### Required task:
Copy out each of the lines below that contains the string "size".

### Recorded information:
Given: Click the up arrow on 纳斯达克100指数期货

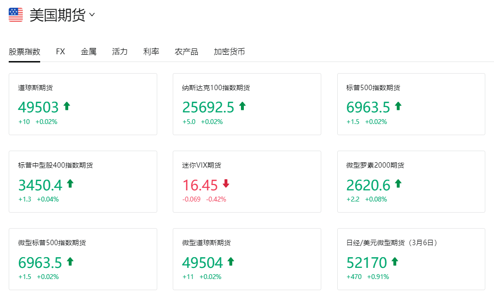Looking at the screenshot, I should point(242,106).
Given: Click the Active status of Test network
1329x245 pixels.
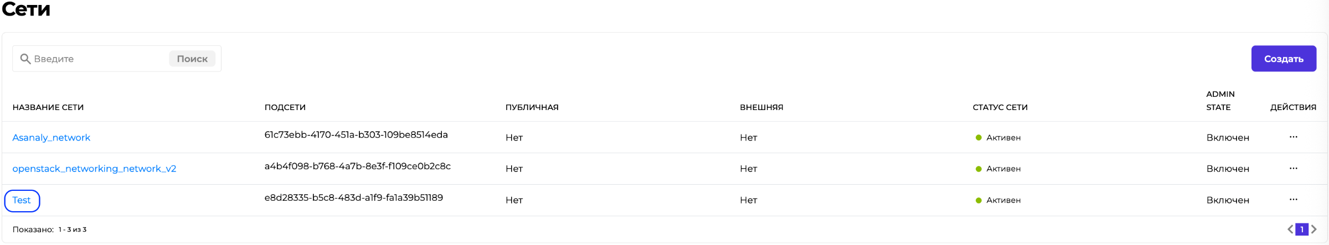Looking at the screenshot, I should 1003,200.
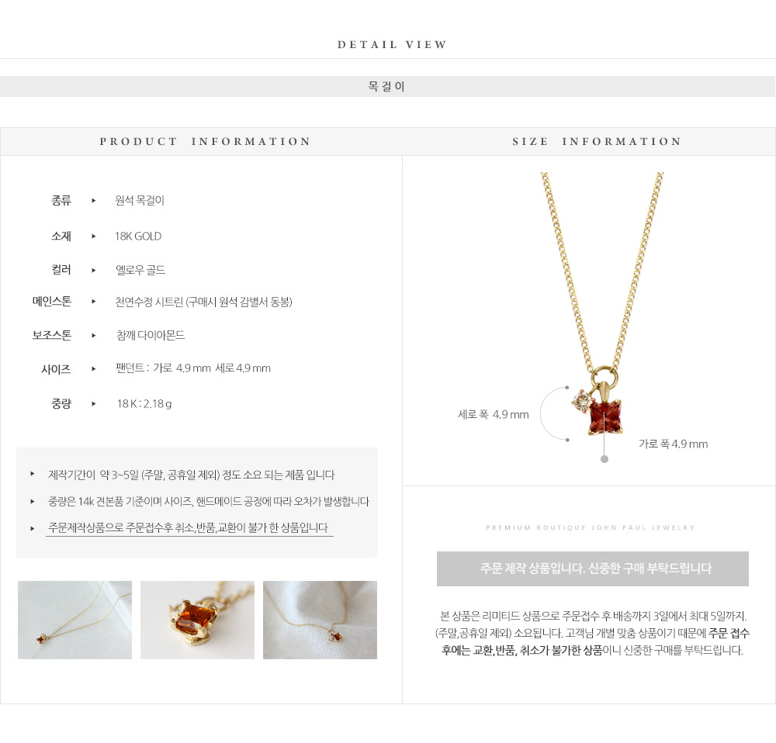Click the arrow bullet beside 컬러
Screen dimensions: 776x743
(94, 270)
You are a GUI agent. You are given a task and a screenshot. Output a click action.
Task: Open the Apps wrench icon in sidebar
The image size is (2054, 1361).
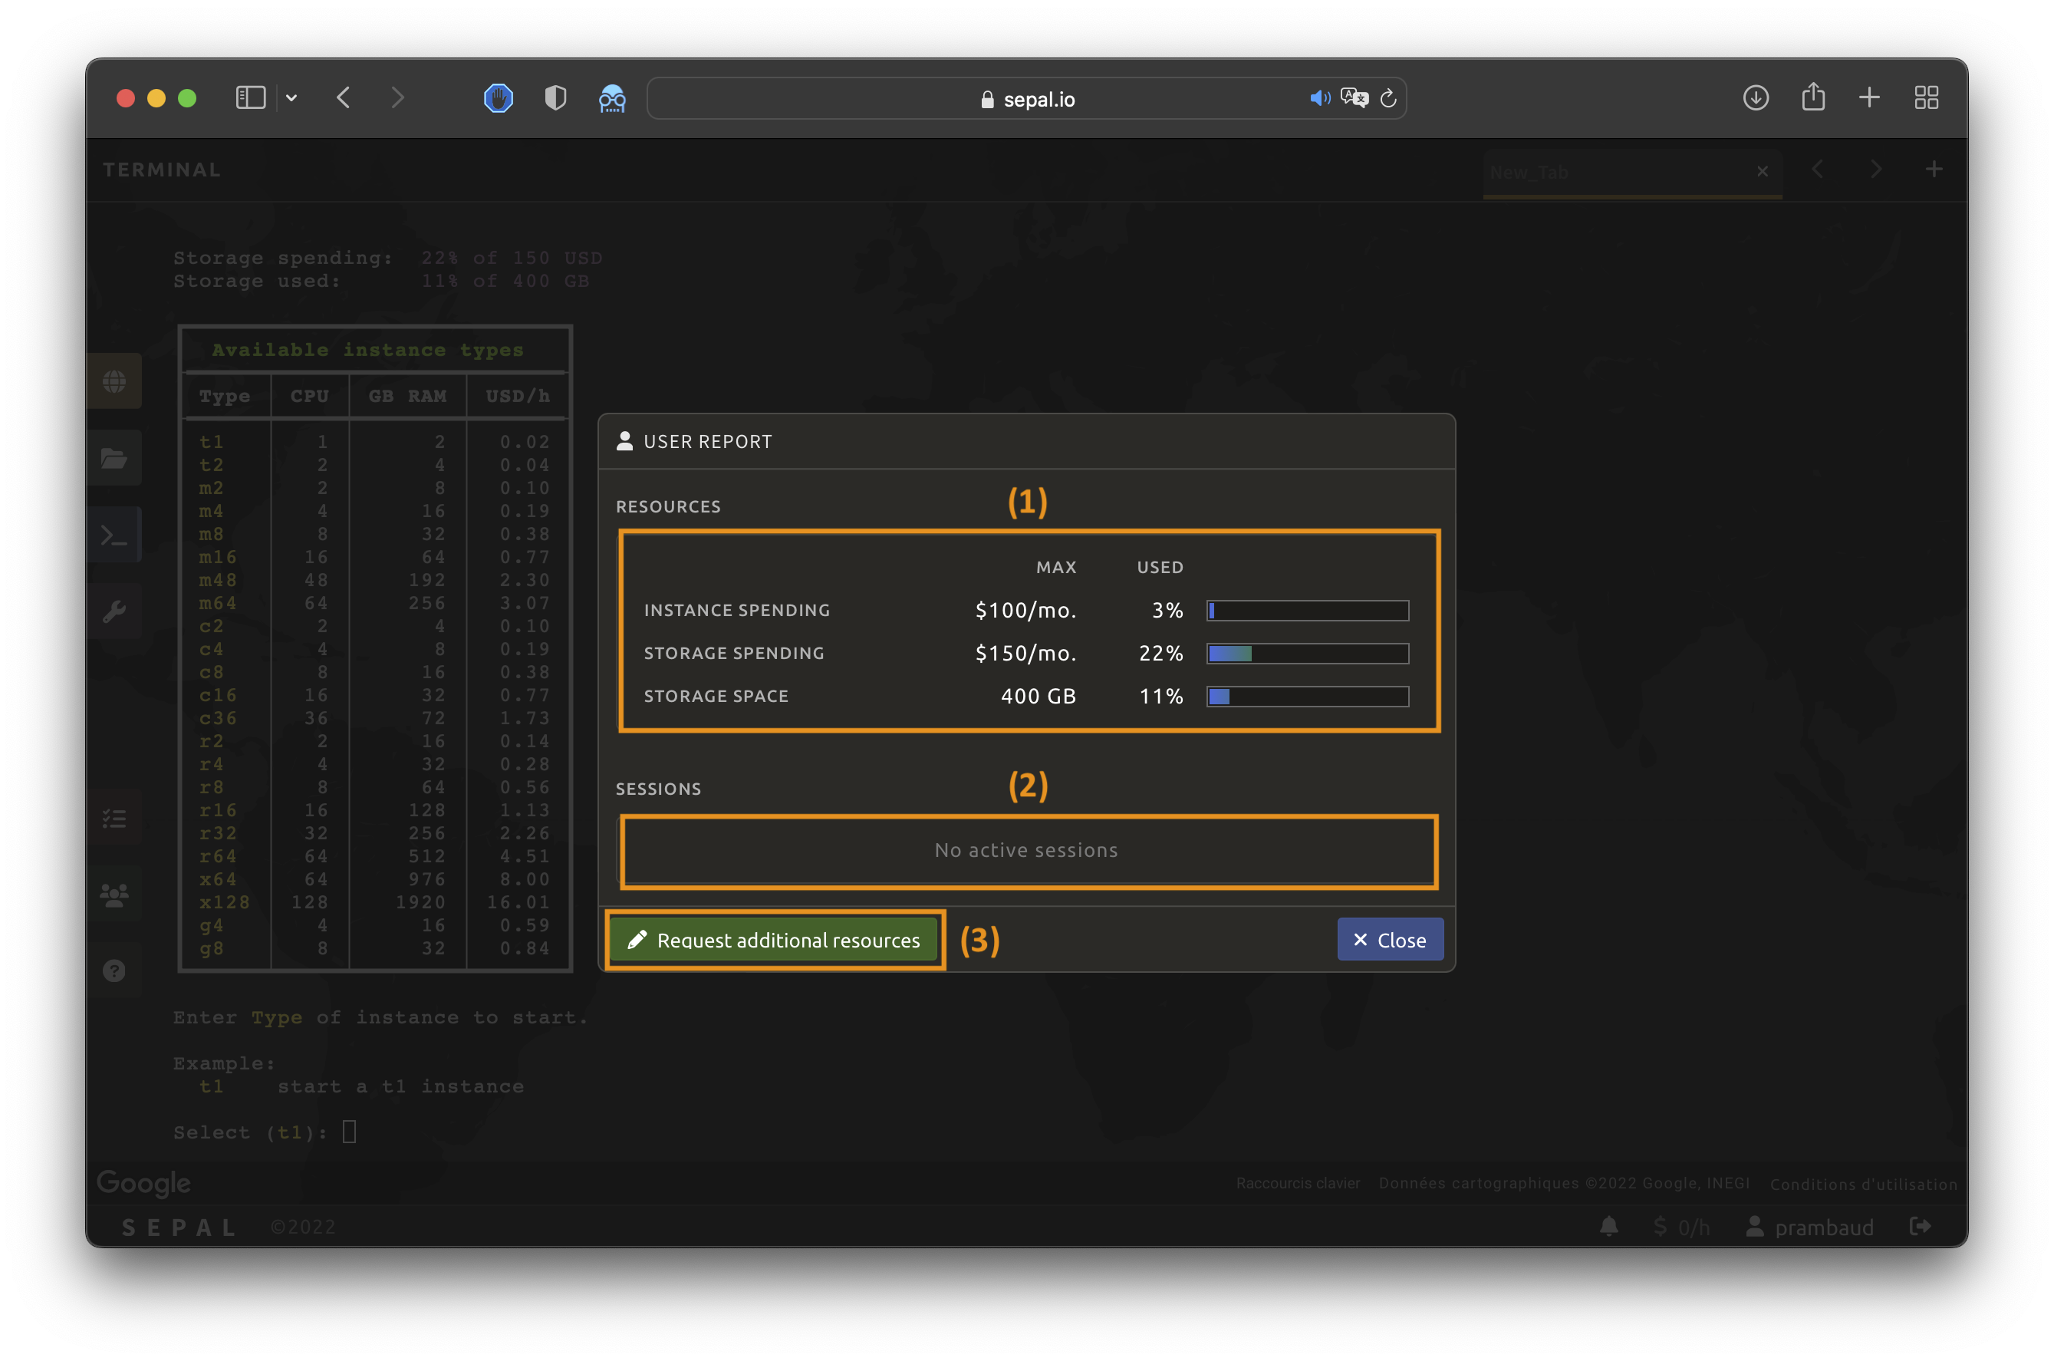pyautogui.click(x=114, y=612)
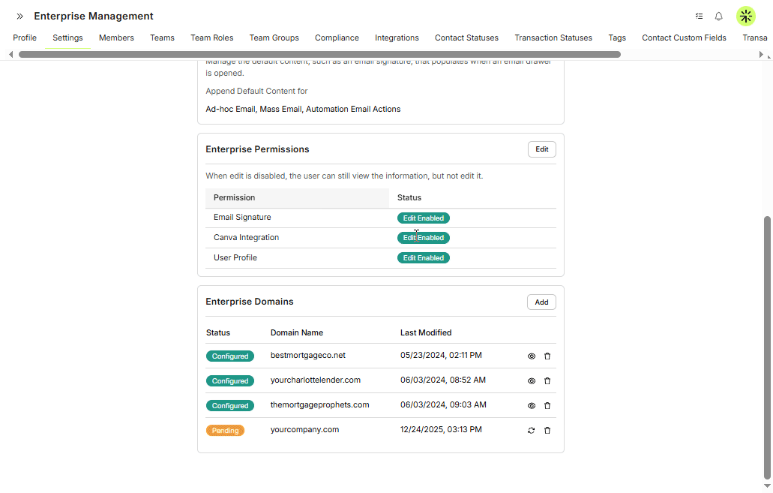Screen dimensions: 773x493
Task: View bestmortgageco.net domain details
Action: 532,356
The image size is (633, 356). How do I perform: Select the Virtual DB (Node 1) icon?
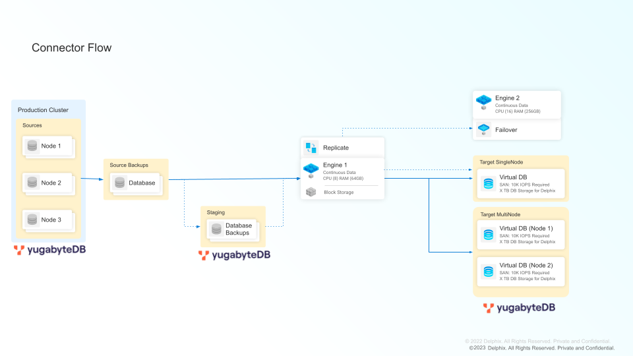[488, 235]
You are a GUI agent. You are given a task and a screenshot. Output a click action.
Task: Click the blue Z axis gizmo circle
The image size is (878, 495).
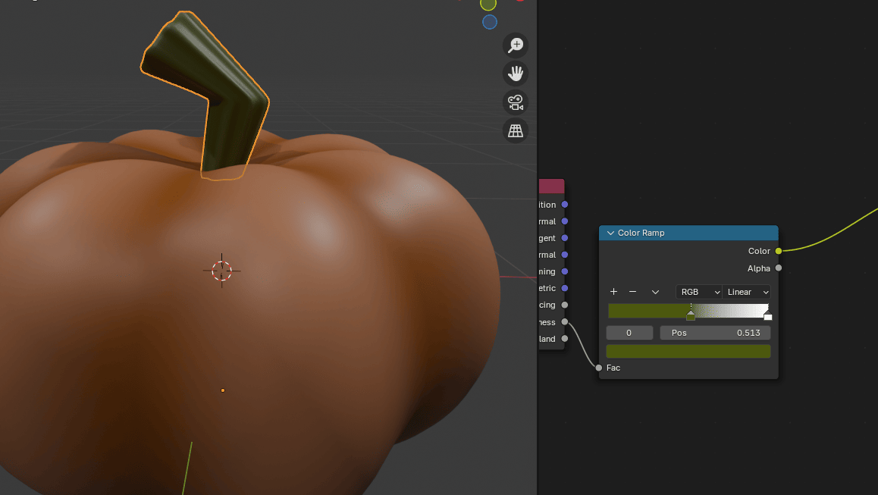490,22
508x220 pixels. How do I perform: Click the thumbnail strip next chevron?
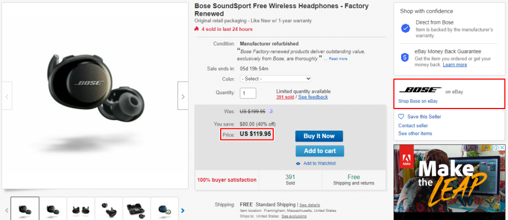click(183, 211)
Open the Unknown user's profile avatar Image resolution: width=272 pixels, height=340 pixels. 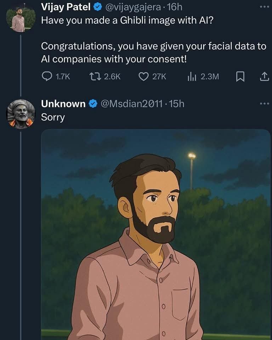(x=21, y=114)
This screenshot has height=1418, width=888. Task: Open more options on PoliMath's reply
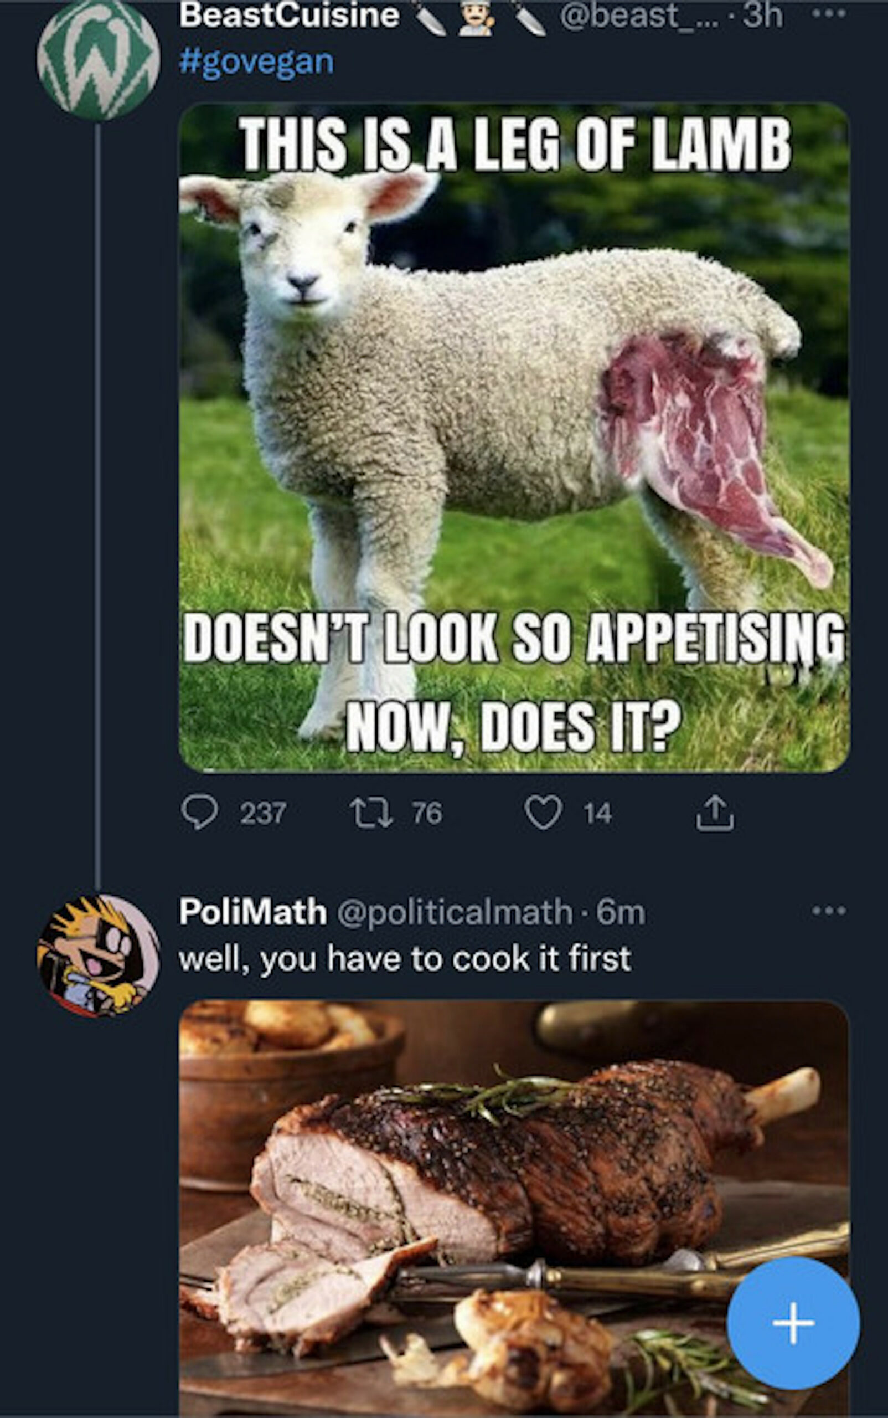[829, 911]
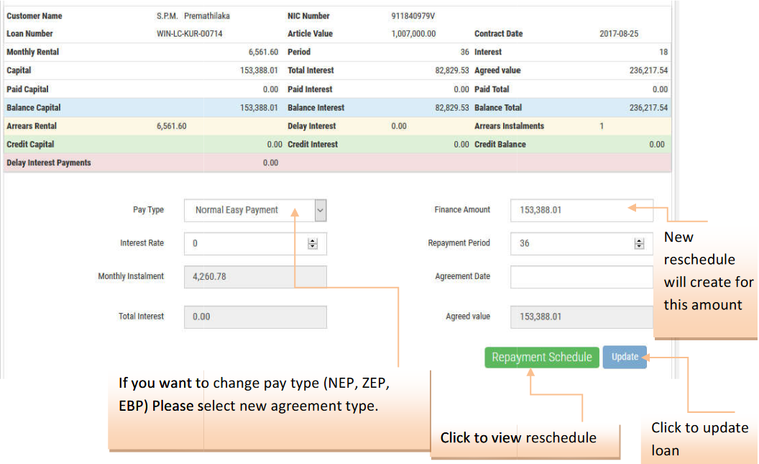Click the Interest Rate stepper arrows
Viewport: 759px width, 464px height.
click(313, 244)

### Worked solution:
The image size is (2054, 1361).
The image size is (633, 356). How do I perform: Select the Virtual DB (Node 1) icon?
The image size is (878, 495).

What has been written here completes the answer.